---------- SUPPLIED TEXT ----------

Blog Entry

NBA makes changes to technical foul guidelines

Posted on: September 24, 2010 3:51 am
Edited on: September 24, 2010 11:52 am
New rule set outlaws complaints of nearly any kind to officials, "aggressive" gestures.
Posted by Matt Moore

The NBA is mad as hell about NBA players being mad as hell. The league announced at the annual referees meeting Thursday that it is expanding the definitions for conduct leading to technical fouls next season, with most of the rules geared to curtail players complaints to officials. Henry Abbott of reports that the rules are built to limit the following:
Players making aggressive gestures, such as air punches, anywhere on the court.

Demonstrative disagreement, such as when a player incredulously raises his hands, or smacks his own arm to demonstrate how he was fouled.

Running directly at an official to complain about a call.

Excessive inquiries about a call, even in a civilized tone.
Let's get this one out the way. "Man, it's a good thing Sheed retired!" Or, if you prefer, "Man, the league was nice enough to wait for Sheed to leave before doing this!" Personally, I prefer the cutting edge "We should just call this 'The Demarcus Counsins Rule'" joke.

There are going to be complaints about how this somehow limits players' emotions, or is too restrictive, but let's be honest. If you're a superstar, you're likely getting the calls you deserve. If you're not, that's part of the game, and you barking in a ref's ear isn't going to do anything but irritate casual fans that tune in and then are disgusted by the petulant behavior the players partake in when they're whistled for anything they disagree with.

The rules don't limit the ability of the players to talk to officials, it just puts up barriers for the refs to say "enough." And it doesn't remove the agony of defeat or the joy of victory from the game, it simply takes out Tim Duncan's bug-eyes and Kendrick Perkins' pout-sessions. And there's no way that's not better for the game. If an official needs correction from a player, the refs in trouble anyway. This is besides the fact that the players really should just treat the officials like an Act of God. Sometiems they work in your favor, often they cause you distress, but there's nothing you can do about it, so perhaps you should just learn to live with it.

----------

*BRIEF A*
Reproduce the stretch of the NBA technical foul post from "The NBA is mad" through "on the court.".

---------- INFORMATION PROVIDED ----------

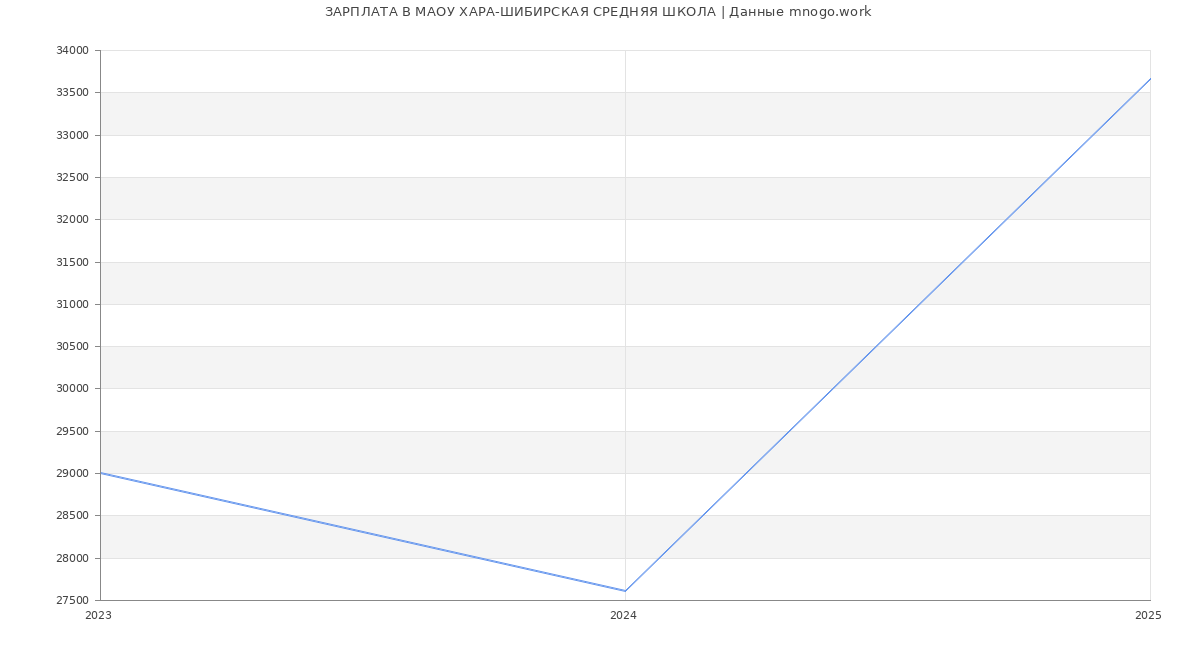This screenshot has height=650, width=1200.
Task: Select the 2025 peak data point on line
Action: coord(1149,79)
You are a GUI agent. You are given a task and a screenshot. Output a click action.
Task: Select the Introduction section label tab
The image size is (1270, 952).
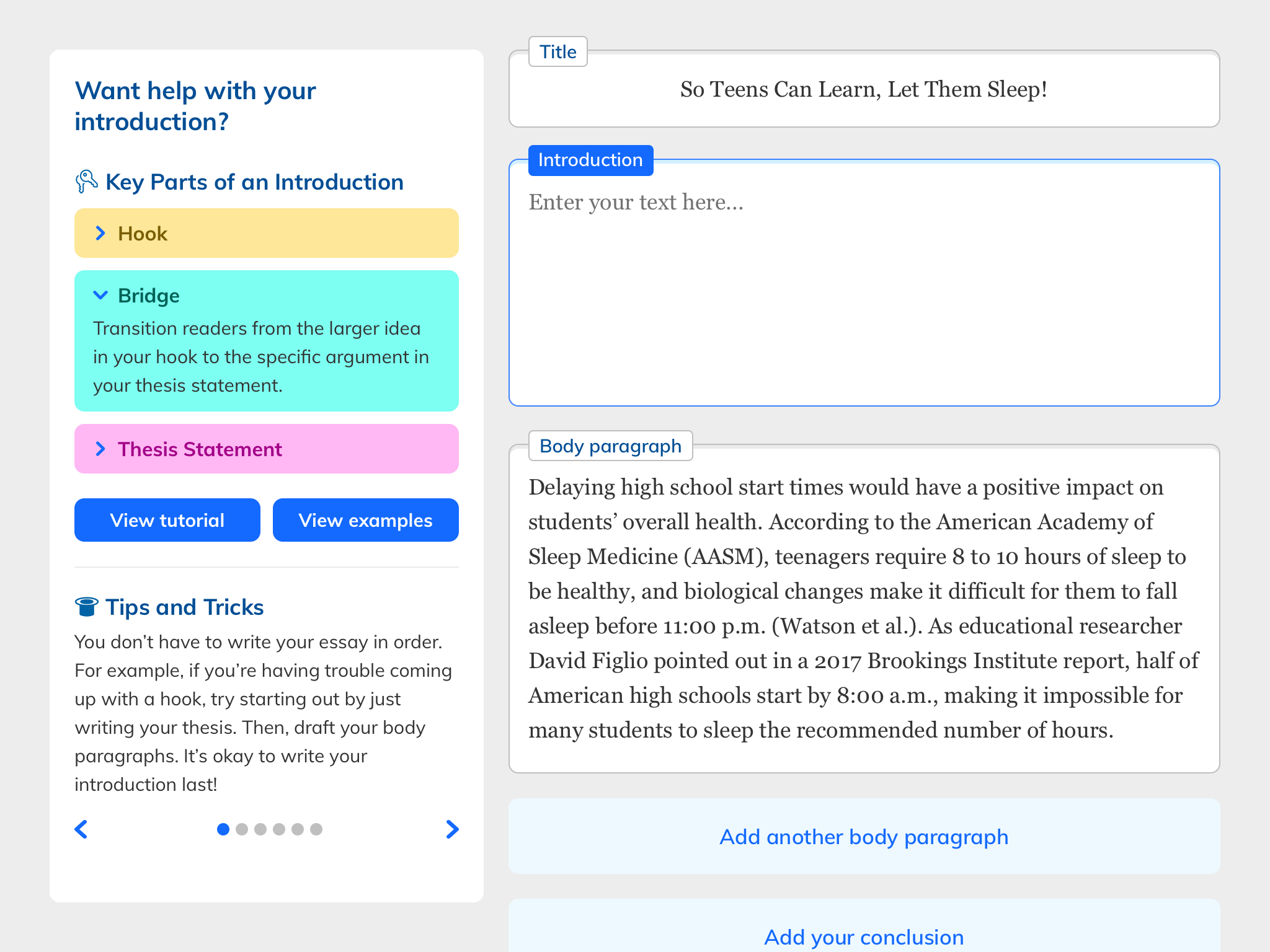pos(590,160)
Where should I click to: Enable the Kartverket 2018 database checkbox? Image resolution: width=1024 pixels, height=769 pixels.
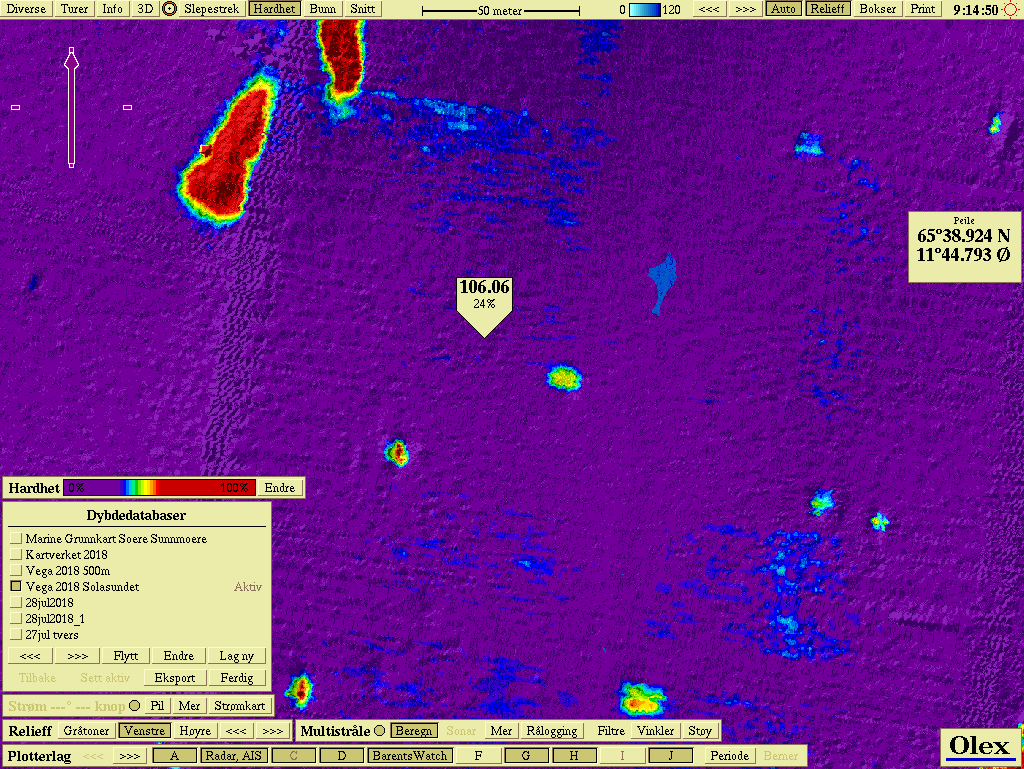(x=16, y=555)
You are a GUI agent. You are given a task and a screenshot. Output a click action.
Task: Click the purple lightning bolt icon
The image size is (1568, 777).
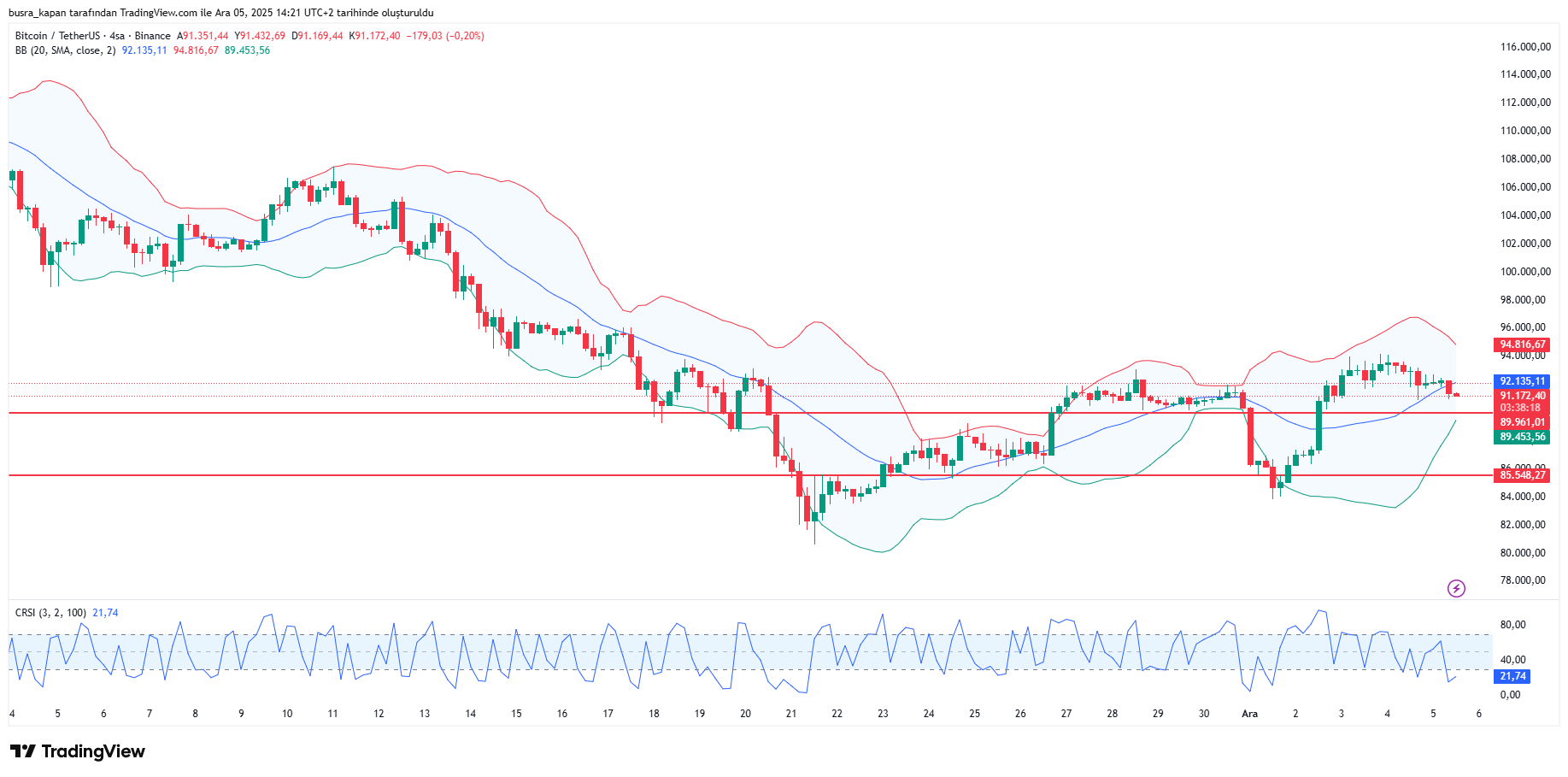tap(1456, 588)
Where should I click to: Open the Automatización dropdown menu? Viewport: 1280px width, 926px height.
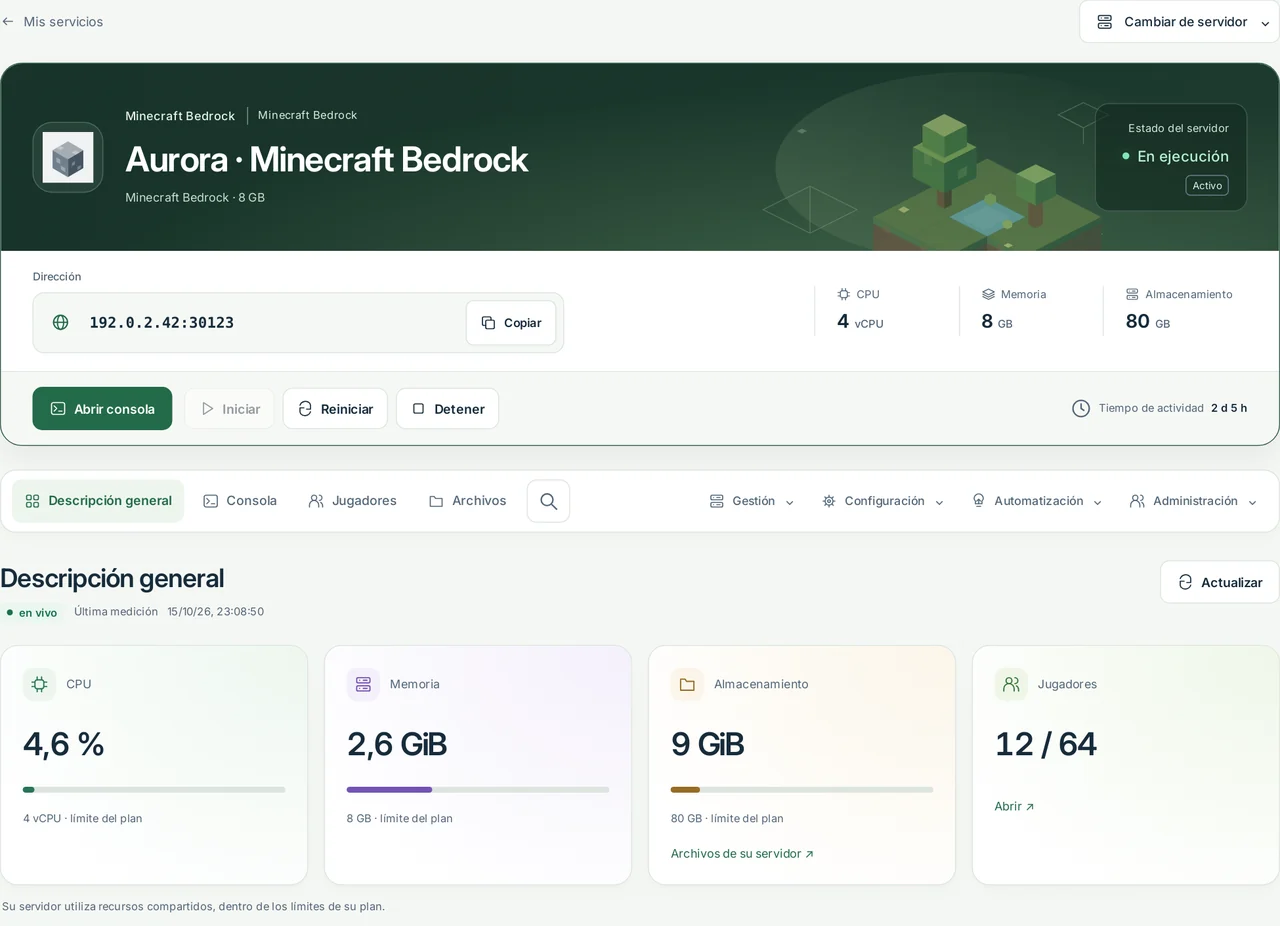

----------

*BRIEF B*
Convert the records, from the line containing "Where should I click to: Enable" through the end of the records, into a JSON list of strings with one string per line and no blank lines. Leave the pictures out.

*COMPLETE ANSWER A*
The NBA is mad as hell about NBA players being mad as hell. The league announced at the annual referees meeting Thursday that it is expanding the definitions for conduct leading to technical fouls next season, with most of the rules geared to curtail players complaints to officials. Henry Abbott of reports that the rules are built to limit the following:
Players making aggressive gestures, such as air punches, anywhere on the court.

*COMPLETE ANSWER B*
[
  "Where should I click to: Enable the Kartverket 2018 database checkbox? Image resolution: width=1024 pixels, height=769 pixels.",
  "(x=16, y=555)",
  "You are a GUI agent. You are given a task and a screenshot. Output a click action.",
  "Task: Click the purple lightning bolt icon",
  "The image size is (1568, 777).",
  "tap(1456, 588)",
  "Where should I click to: Open the Automatización dropdown menu? Viewport: 1280px width, 926px height."
]